## [DOCUMENT SECTION]
——
Below-Average Interest Rate Risk
Investors are generally reluctant to extend long-term credit to risky issuers, so riskier bonds and loans tend to have shorter maturities than safer, investment-grade issues. HYS focuses on high-yield corporate bonds, and so its portfolio is of below-average maturity and duration.
Due to the above, the fund should see below-average losses when interest rates increase, as was the case in 2022:
HYS should see comparatively weak gains when interest rates decrease, but this is complicated by the fact that the Fed tends to cut during recessions, which impacts high-yield bonds quite heavily. The fund did perform quite badly from early 2019 to mid-2020, during which the Fed cut rates quite significantly. The pandemic was responsible for a lot of the underperformance, however.
HYS – Peer Comparison
Similar Characteristics and Investment Thesis
HYS is quite similar to most other high-yield corporate bond ETFs in the market, including the benchmark iShares iBoxx $ High Yield Corporate Bond ETF (HYG).
Credit quality is quite similar, if perhaps a tiny bit weaker for HYS. Compare said fund’s credit quality with that of HYG.
As can be seen above, both HYS and HYG focus on non-investment grade bonds, with an average rating of BB. HYS holds a few more investment-grade bonds, however, as well as unrated bonds. The net effect seems to be a decrease in credit quality, but this remains broadly similar between the funds, and between most other high-yield corporate bond funds as well.
——
## [Data items]
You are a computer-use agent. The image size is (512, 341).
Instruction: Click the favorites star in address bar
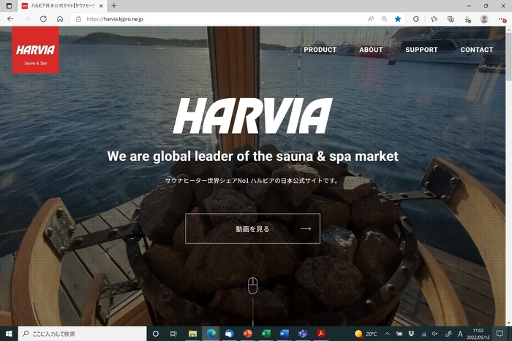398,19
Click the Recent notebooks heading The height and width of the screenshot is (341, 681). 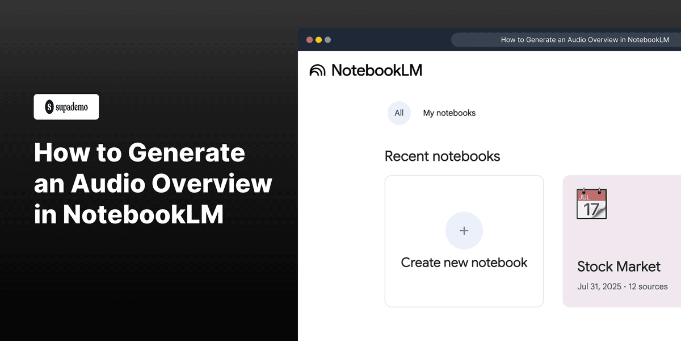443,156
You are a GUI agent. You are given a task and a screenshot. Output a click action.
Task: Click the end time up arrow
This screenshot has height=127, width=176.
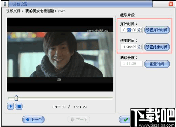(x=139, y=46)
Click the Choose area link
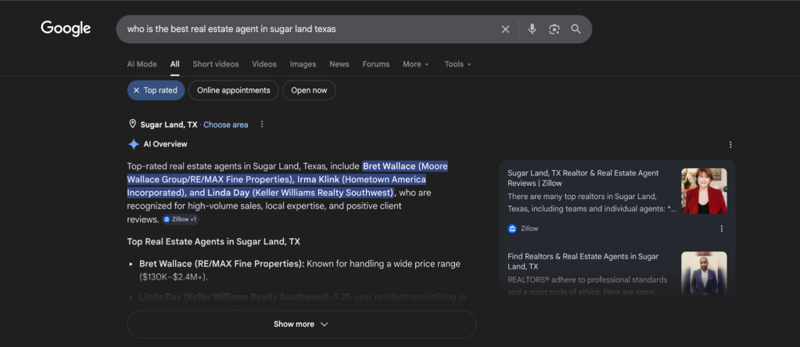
——
## [WHAT YOU NEED TO DO]
Answer these questions using the passage on the HYS fund.
(a) According to the passage, why do riskier bonds and loans tend to have shorter maturities than investment-grade issues?
(b) What does the passage say was responsible for much of the fund's underperformance from early 2019 to mid-2020?
(c) What average rating do HYS and HYG share?

## [SOLUTION FOR THIS PROBLEM]
(a) Investors are generally reluctant to extend long-term credit to risky issuers.
(b) The pandemic.
(c) BB.